In most cases, these differences may be seen by examining the
expandedModel
values from modelFrame
. For
example, lets get all the different models that use the Elastic-Net
Regressor:
## [1] "Light Gradient Boosting on ElasticNet Predictions (Gamma Loss)::Numeric Data Cleansing::Smooth Ridit Transform::Elastic-Net Regressor (L2 / Gamma Deviance)"
## [2] "Elastic-Net Regressor (L2 / Gamma Deviance)::Geospatial Location Converter::Smooth Ridit Transform::Numeric Data Cleansing"
## [3] "Elastic-Net Regressor (mixing alpha=0.5 / Gamma Deviance)::Geospatial Location Converter::Smooth Ridit Transform::Missing Values Imputed"
In particular, note that the modelType
value appears at
the beginning of the expandedModel
character string, which
is then followed by any pre-processing applied in fitting the model.
Thus, comparing elements from this list (see below), we can see that
they differ in their preprocessing steps and primary ML model. In the
case of the Light Gradient Boosting, the difference is that Elastic-Net
model is a pre-processing step that is fed into a different model.
The generation of model predictions uses Predict
:
bestModel <- GetRecommendedModel(project,
type = RecommendedModelType$RecommendedForDeployment)
bestPredictions <- Predict(bestModel, Ames)
GetRecommendedModel
gives us the best model without
having to go through the metrics manually. We can see in this case what
the model is:
## [1] "eXtreme Gradient Boosted Trees Regressor (Gamma Loss)"
How good are our predictions? The plot below shows predicted versus
observed Sale_Price
values for this model. If the
predictions were perfect, all of these points would lie on the dashed
red equality line. The relatively narrow scatter of most points around
this reference line suggests that this model is performing reasonably
well for most of the dataset, with a few significant exceptions.
But which features most drive our predictions? Which features are most important to the model? For this, we turn to feature impact.

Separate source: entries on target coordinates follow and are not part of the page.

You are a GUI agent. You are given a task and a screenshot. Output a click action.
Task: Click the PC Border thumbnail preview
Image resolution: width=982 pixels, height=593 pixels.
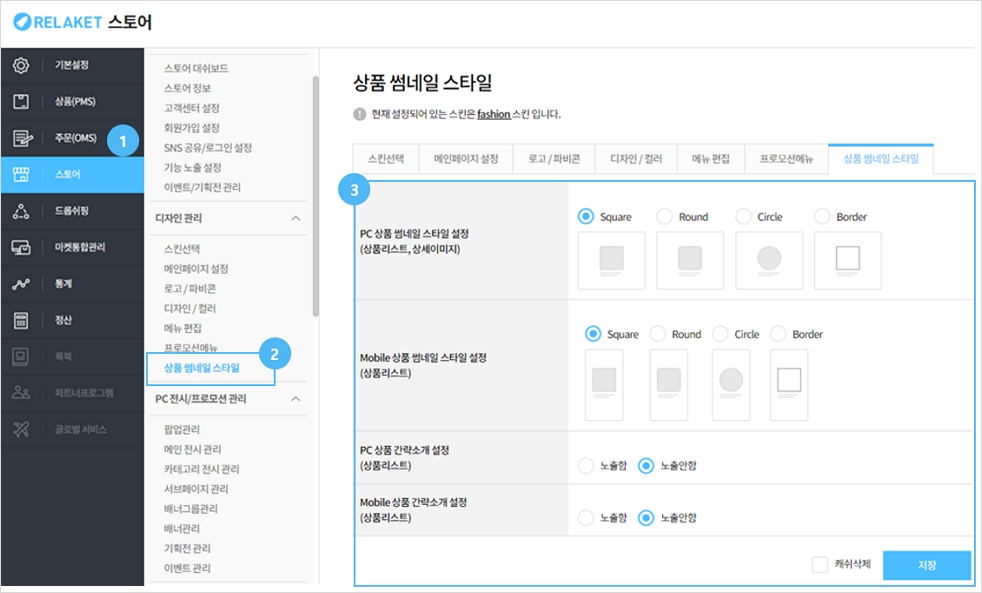(x=848, y=260)
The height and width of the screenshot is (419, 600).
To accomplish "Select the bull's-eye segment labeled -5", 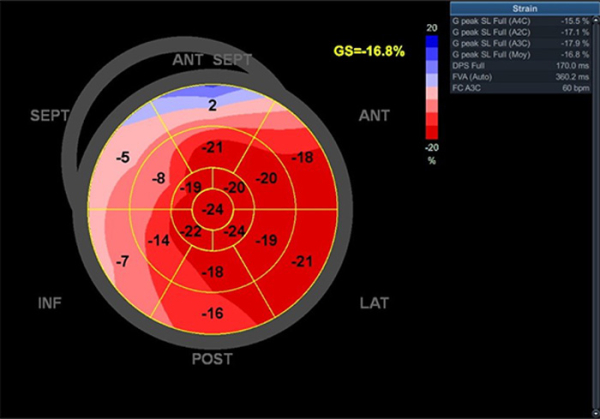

## featureName impactNormalized impactUnnormalized redundantWith
## 1 Gr_Liv_Area 1.0000000 0.010288891 NA
## 2 Year_Built 0.9732372 0.010013532 NA
## 3 Total_Bsmt_SF 0.9005380 0.009265537 NA
## 4 Year_Remod_Add 0.7162664 0.007369587 NA
## 5 geometry 0.5108179 0.005255749 NA
## 6 Garage_Cars 0.3961717 0.004076167 NA
We can now see that Gr_Liv_Area
(above grade living
area) and Year_Built
(the year of construction) are the two
best predictors of our target Sale_Price
(most recent home
sale price). Normalized impact gives us a ratio of the impact of the
feature relative to the top feature, whereas unnormalized impact is the
actual impact statistic.
This note has presented a general introduction to the datarobot R package, describing and illustrating its most important functions. To keep this summary to a manageable length, no attempt has been made to describe all of the package’s capabilities; for a more detailed discussion, refer to the help files.